Patients must have enough trust in their healthcare providers and in the healthcare system to seek timely care and follow medical advice. To say it again: Introducing punitive measures based on past lifestyle choices erodes the trust between doctor and patient. Patients may be hesitant to disclose to their physicians their health history or lifestyle habits, fearing potential political, social, and/or monetary repercussions. Failure to disclose can hinder accurate diagnosis and treatment. A nervous repressed individual and a targeted doctor (who, having insufficient information, orders a wrong treatment) are going to be equally unhappy with the healthcare system. Can't you just smell the lawsuits?
6. Administrative and legal complexities would be a nightmare; insurance costs would skyrocket:
As stated, implementing a healthcare coverage system based on past lifestyle choices would introduce significant administrative complexities and legal challenges. Determining eligibility, managing disputes, and addressing privacy concerns would require extensive resources and could divert attention and resources away from providing essential healthcare services.
If provincial healthcare will not cover treatment for your skin cancer, try signing up for private healthcare insurance. Insurance companies, only too glad to lend a hand to the uncover-able, would hike their insurance rates to the moon. Note to the wise: Don't get found out for your past sins: In a tattletale culture, you must keep mum on your medical history. Policies based on we-know-what-you-did-last-summer would attack equality, fairness, and accessibility, and decimate the principles which underpin Canada's universal healthcare system and give profitable insurance companies utter pleasure as they rub together their Scrooge-y fingers. If, from protected Canada, you travel to other countries and you're old or have a traceable "pre-existing condition" but of course you'll need extra insurance coverage: Ha! You'll soon get what I mean about enormous insurance costs.
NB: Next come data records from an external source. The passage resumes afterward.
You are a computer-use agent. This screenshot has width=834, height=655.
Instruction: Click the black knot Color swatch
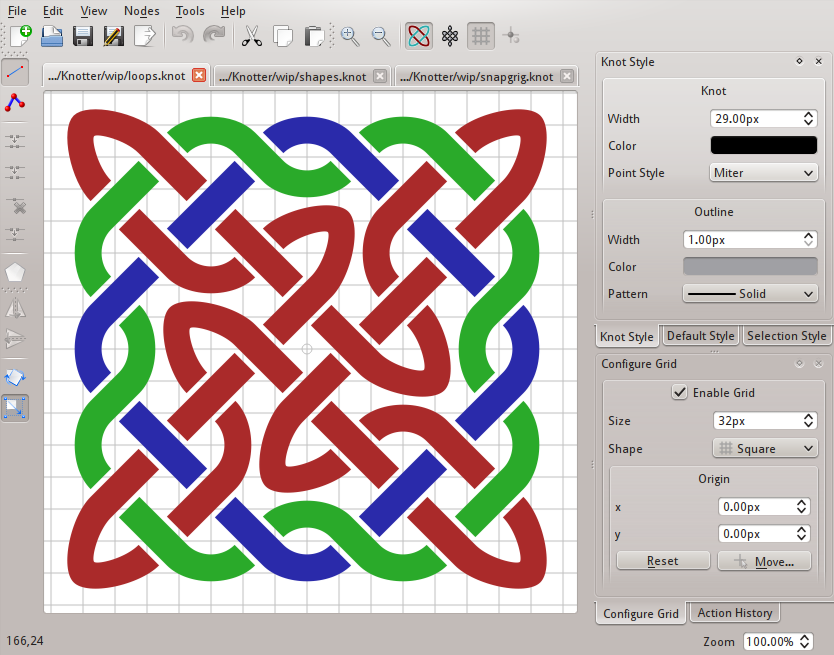coord(763,146)
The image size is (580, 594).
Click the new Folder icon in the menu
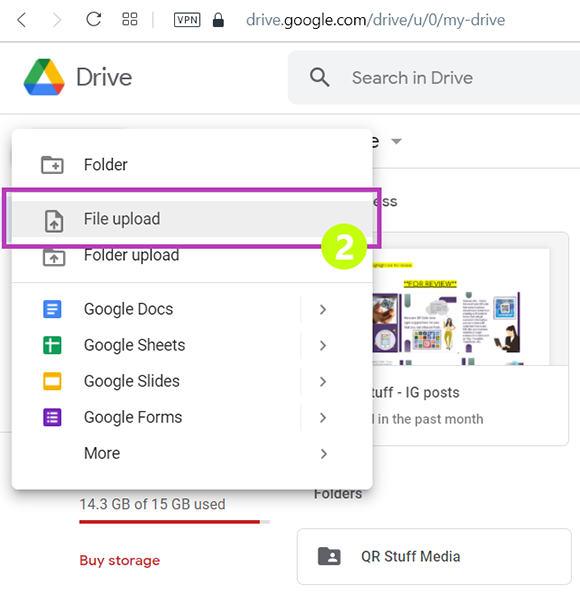(x=52, y=165)

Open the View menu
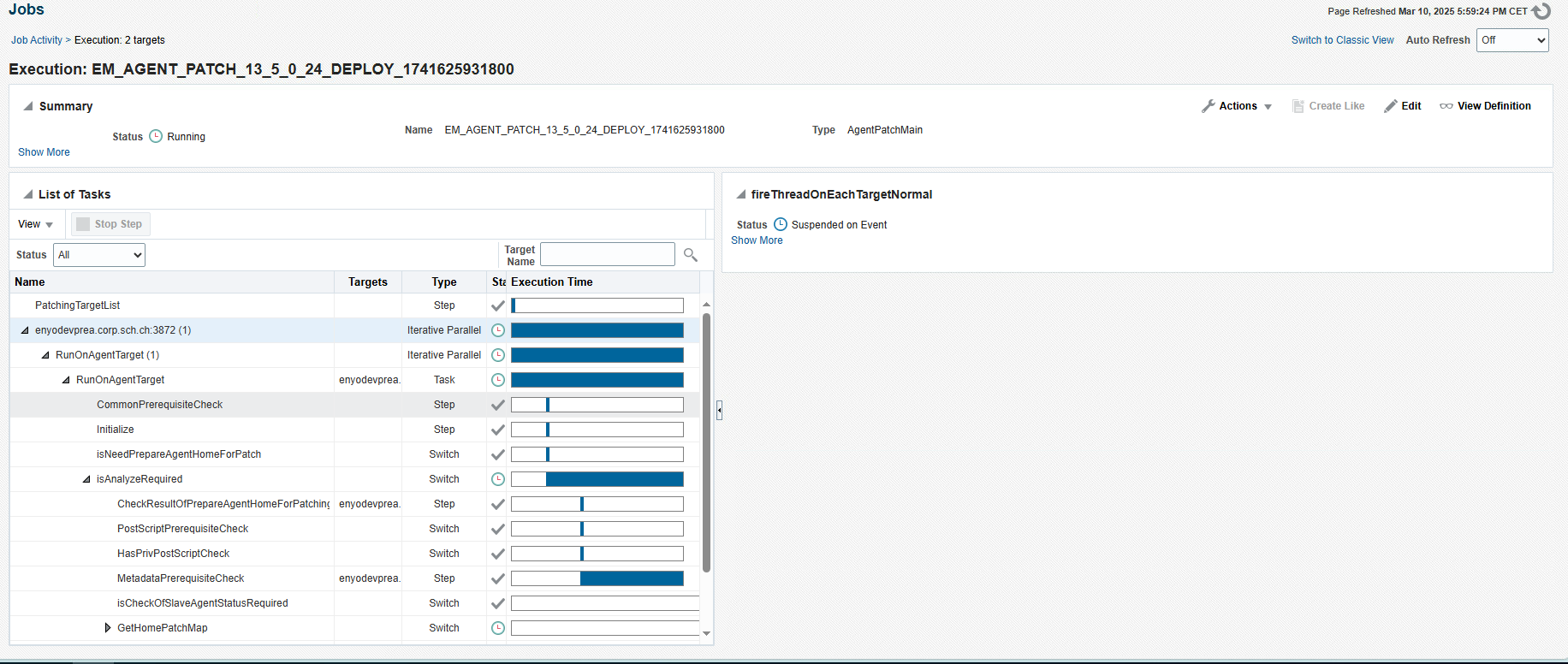coord(35,224)
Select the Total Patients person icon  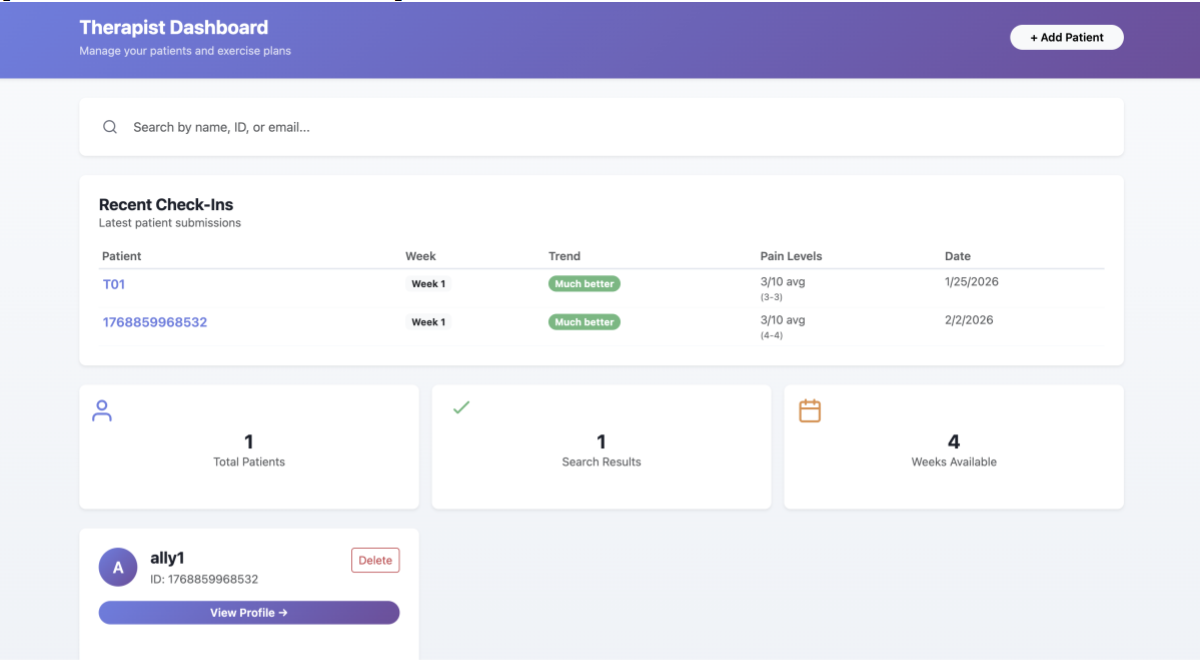tap(102, 410)
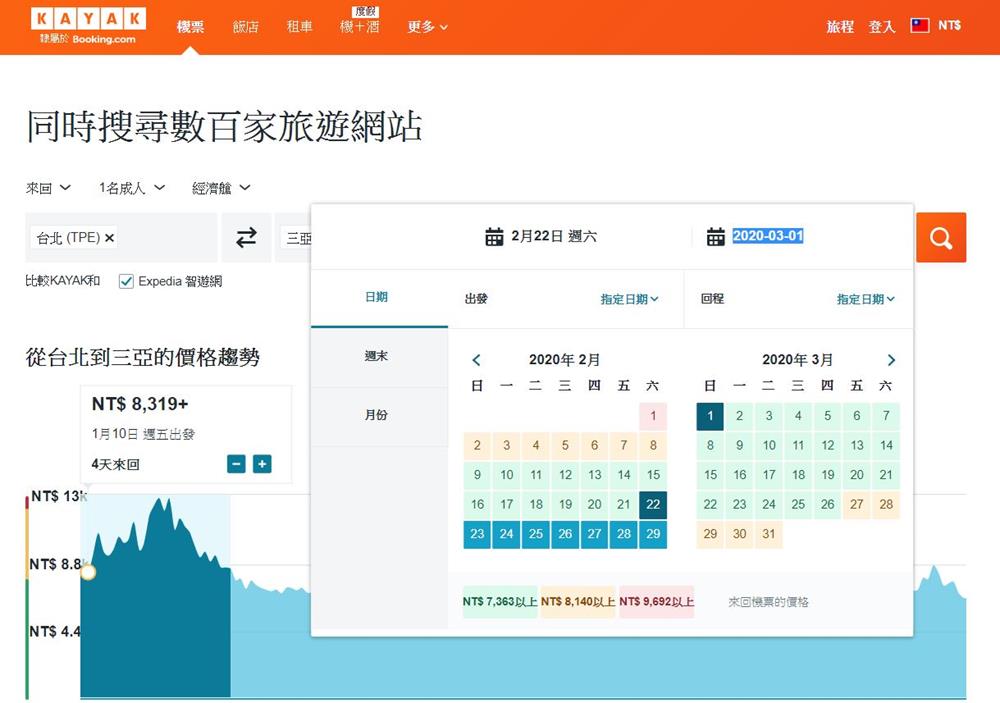Swap origin and destination airports
The height and width of the screenshot is (703, 1000).
pos(246,238)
Instead of punitive measures, efforts should be directed at promoting education, encouraging preventative measures (starting today), and giving equitable access to all citizens within the healthcare system. By focusing on collaboration, education, analysis, and research, Canada can achieve the goal of having a (mostly) healthy, contented populace. There is no good reason to resort to blatant discrimination in the hope of saving the system some money, which, when all is said and done, might only cost taxpayers more in legal bills when the government is sued, as it surely would be.
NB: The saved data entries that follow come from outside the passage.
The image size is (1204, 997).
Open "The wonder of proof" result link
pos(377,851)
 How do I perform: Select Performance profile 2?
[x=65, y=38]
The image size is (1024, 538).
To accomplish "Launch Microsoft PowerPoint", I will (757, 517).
6. Snitching would be a dangerous social route
Using past lifestyle choices to regulate Canada's healthcare funding is a fool's metric. Once we start sliding down the nightmare slope of determining a person's just dessert, it's all over for us. There will be eager bureaucrats, and some doctors, who will accept the challenge. Snitches walk among us. To try to save a doubtful buck in healthcare services, they will not be able to stop themselves from hunting us down. Social media will find more victims to shame; but in the days of the snitch, the victims won't get paid medical treatment. An unhappy country would be the inevitable outcome.